As Linux system monitors go (and there are more than a few) Mission Center is easily one of the best for fans of graphical user-interfaces who want to check their system’s CPU and RAM usage.

Mission Center monitors CPU (overall or pre-thread), memory and swap usage, disk usage and transfer speeds, network in/out, and GPU usage1 including encode/decode usage, memory usage, power consumption, temperature.

It also lists lots of related information, e.g., CPU series/model and clock speed, network card name, frequency, and IP address, in the respective sections. This saves needing to open a standalone system info tool or probe the command line.

It also also has a built-in process list (so you can see which apps and services are using resources).

Those features have been in Mission Center for a while, but since I last wrote about Mission Center late last year it’s picked up a number of new features.

Mission Center’s New Features

The latest release (v0.5) adds a new Services page.

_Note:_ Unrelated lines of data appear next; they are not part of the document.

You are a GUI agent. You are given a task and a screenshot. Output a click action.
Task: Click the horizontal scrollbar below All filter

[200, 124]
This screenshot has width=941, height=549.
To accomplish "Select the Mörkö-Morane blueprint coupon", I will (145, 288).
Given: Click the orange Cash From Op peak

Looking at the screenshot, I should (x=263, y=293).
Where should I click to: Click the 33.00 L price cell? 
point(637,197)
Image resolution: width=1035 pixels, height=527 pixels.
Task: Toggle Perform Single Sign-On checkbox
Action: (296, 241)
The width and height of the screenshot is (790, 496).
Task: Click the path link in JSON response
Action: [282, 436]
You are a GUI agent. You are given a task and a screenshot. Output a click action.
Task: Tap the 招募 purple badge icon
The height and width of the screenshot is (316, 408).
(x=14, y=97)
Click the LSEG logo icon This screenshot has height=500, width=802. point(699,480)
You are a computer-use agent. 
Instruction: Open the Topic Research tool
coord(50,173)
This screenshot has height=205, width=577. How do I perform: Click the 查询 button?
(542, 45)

This lets you see and control system services using systemd or OpenRC (section hides if an unsupported service manager is used). A details/info popover can tell you more about what the selected service does.

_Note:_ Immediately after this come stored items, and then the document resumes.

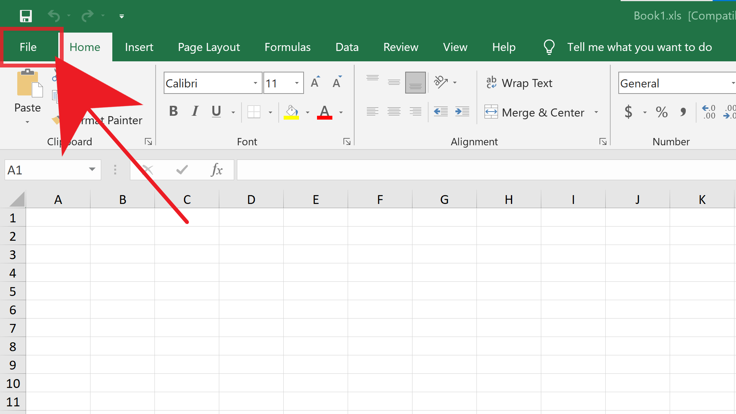Toggle Italic formatting
736x414 pixels.
pyautogui.click(x=195, y=112)
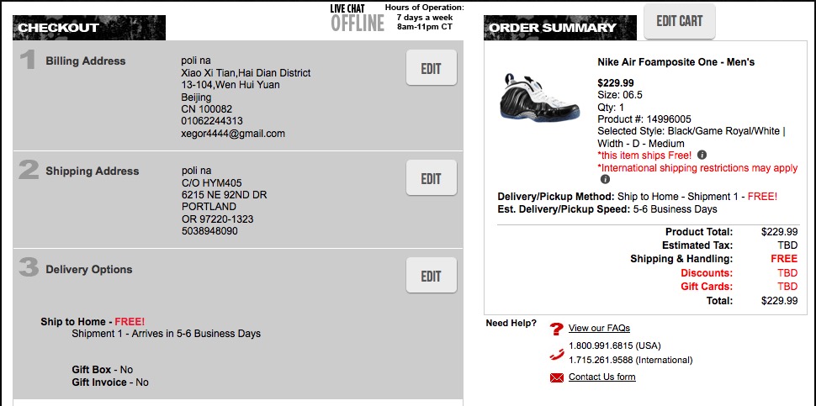This screenshot has width=816, height=406.
Task: Click info icon below international shipping restrictions notice
Action: (x=604, y=180)
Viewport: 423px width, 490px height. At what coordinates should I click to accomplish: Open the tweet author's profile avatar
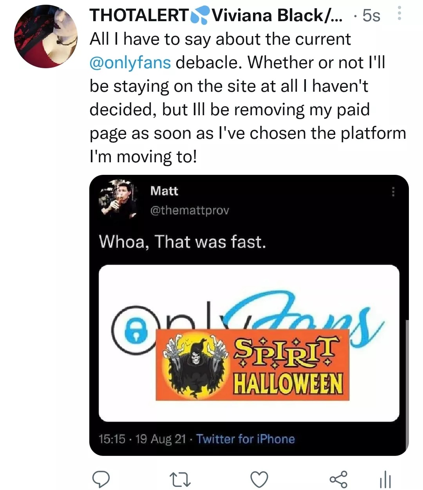click(x=46, y=36)
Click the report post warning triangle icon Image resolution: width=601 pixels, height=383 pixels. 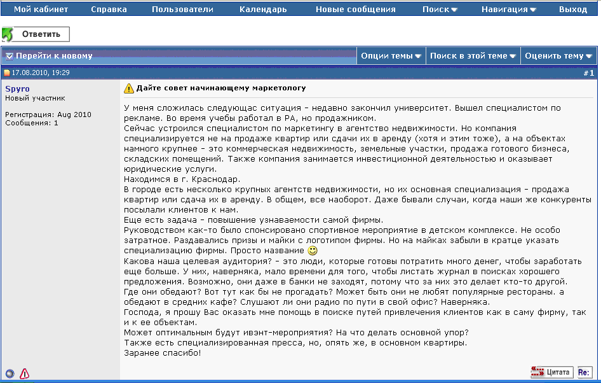click(24, 373)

Mission Center is graph heavy. It’s long allowed you to control refresh/polling interval but those controls are now more fine-grained, and it’s possible to customise chart data points. To make graphs less spiky an option for smoother graphs added.

Hot-plugging disks (e.g., external drive) and network devices (e.g., Wi-Fi dongle) is supported too, so you can monitor those without needing to re-launch the app. It also gained the ability to report optical drive use – which is neat!

The CPU section also now lists the frequency governor and driver (where supported) alongside its existing (and extensive) processor info stats:

Various fixes feature, VRAM usage has been reduced, and UI and UX elements throughout the app tweaked to ensure it looks better and behaves more consistently.

The Mission Center homepage has lots more details on this tool which, for those wondering, is written in Rust and GTK4/libadwaita.

Get Mission Center on Ubuntu

You can get Mission Center on Flathub.

For a portable solution, you can also download an official AppImage from the releases page on the Mission Center Gitlab.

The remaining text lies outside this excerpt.